By AUDREY STREB
Investors have been pivoting away from the green energy industry since President Donald Trump won the 2024 election, according to data from BloombergNEF.
Green energy investments were down 36% — $20.5 billion — in the first half of 2025 as compared to the second half of 2024, according to BloombergNEF. While former President Joe Biden pushed for green energy technology through billions in government subsidies, loans and grants, the Trump administration has cracked down on intermittent energy sources like wind and solar and favored reliable energy sources like nuclear, coal, oil and gas.
“Investors aren’t fleeing renewables because of Trump, they’re fleeing because the free ride is over. For years, the industry survived on mandates, subsidies, and regulatory favoritism while delivering unreliable power at inflated costs,” Jason Isaac, CEO of the American Energy Institute, told the Daily Caller News Foundation. “Trump is simply restoring market fairness and ending the climate cartel’s grip on energy policy. If renewables can’t compete without billions in taxpayer handouts, that’s not a market, it’s a racket.” (RELATED: Billions In Green Projects Up In Smoke As Trump, GOP Slice Up Dems’ Climate Largesse)
America has subsidized expensive, intermittent, and hazardous wind projects for over 30 years.
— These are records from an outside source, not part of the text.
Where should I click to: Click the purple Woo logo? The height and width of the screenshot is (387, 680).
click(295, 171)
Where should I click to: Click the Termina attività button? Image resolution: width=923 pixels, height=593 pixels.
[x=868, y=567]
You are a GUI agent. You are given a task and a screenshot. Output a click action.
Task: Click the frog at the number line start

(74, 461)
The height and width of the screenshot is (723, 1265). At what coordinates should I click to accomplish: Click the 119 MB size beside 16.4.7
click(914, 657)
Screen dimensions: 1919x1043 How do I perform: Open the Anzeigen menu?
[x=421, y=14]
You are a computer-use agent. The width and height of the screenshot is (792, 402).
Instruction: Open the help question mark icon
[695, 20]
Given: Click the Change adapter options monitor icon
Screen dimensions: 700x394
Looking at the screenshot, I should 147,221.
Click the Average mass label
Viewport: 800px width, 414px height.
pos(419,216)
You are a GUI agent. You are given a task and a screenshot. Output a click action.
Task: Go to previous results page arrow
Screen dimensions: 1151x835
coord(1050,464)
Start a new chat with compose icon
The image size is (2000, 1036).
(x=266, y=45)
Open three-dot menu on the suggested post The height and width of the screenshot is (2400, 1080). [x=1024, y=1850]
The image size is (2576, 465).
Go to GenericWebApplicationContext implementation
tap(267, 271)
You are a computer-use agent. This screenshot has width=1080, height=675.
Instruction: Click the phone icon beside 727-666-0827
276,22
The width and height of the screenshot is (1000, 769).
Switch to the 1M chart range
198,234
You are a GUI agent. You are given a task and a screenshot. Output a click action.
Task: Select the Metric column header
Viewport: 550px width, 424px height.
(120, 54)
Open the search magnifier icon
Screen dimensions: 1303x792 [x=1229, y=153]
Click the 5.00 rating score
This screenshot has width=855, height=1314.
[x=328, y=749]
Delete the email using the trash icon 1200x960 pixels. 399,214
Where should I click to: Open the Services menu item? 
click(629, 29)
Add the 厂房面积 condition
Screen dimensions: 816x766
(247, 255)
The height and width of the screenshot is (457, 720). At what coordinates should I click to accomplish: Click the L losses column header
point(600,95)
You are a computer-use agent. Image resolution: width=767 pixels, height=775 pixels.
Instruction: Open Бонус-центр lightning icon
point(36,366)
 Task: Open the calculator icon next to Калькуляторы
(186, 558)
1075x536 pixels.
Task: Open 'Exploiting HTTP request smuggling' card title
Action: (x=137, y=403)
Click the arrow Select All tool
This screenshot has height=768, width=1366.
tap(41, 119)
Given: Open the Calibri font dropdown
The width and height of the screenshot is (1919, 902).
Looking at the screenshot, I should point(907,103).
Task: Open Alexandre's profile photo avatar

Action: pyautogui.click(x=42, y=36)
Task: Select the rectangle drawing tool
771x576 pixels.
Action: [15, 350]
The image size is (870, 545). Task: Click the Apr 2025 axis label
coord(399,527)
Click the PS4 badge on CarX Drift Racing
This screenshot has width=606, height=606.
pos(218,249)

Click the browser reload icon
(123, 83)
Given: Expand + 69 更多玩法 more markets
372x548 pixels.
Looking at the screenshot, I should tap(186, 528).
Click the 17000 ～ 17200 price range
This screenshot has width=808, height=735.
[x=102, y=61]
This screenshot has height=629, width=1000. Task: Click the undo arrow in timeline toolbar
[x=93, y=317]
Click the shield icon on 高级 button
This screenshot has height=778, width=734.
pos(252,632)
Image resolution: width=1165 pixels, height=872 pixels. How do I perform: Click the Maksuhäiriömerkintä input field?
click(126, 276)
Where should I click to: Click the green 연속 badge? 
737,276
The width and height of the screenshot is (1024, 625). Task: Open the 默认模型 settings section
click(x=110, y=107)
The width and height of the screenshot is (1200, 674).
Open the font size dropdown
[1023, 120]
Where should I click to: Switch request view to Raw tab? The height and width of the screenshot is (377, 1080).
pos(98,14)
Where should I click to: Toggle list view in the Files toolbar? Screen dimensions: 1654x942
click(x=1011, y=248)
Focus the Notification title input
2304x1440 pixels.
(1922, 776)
Under @POTUS, we are investing in RELIABLE energy sources that actually support our electrical grid!
— Secretary Doug Burgum (@SecretaryBurgum) August 24, 2025
Though green energy investments have grown globally, investors are drawing back in the U.S. due to the shifting political landscape, the firm stated. Developers rushed to lock in eligibility for green energy tax credits as part of Biden’s Inflation Reduction Act (IRA) at the end of 2024, according to BloombergNEF.
Trump campaigned against Biden’s climate agenda and push for green energy technology that he’s dubbed “the green new scam.” Now the One Big Beautiful Bill Act is phasing the tax credits out and Trump has moved to yank federal support for the wind and solar industry and railed against the green energy technology on numerous occasions, though the administration claims it is taking a realistic approach to the energy resources.
“What we’re doing is not ending renewables,” Energy Secretary Chris Wright told Politico on Aug. 19. “The previous administration thought wind, solar and batteries were going to power the world. They’re not going to power the world. So, you just got to look at them in a more realistic context.”
Trump has moved to halt several wind projects in the past several weeks, all while carving out more opportunities for oil and gas leasing on federal waters that Biden had severely minimized.
“Mirroring what Presidents Obama and Biden did to the fossil fuel industry, President Trump is using the regulatory process to make it more uncertain and difficult for investors in wind projects to earn financial returns. Congress couldn’t kill off the Green New Scam in the One Big Beautiful Bill Act, so President Trump is doing it on his own administratively,” Steve Milloy, senior fellow at the Energy & Environment Legal Institute told the DCNF. “This is perfectly fine as investor in the context of a wind project is just a euphemism for subsidy seeker.”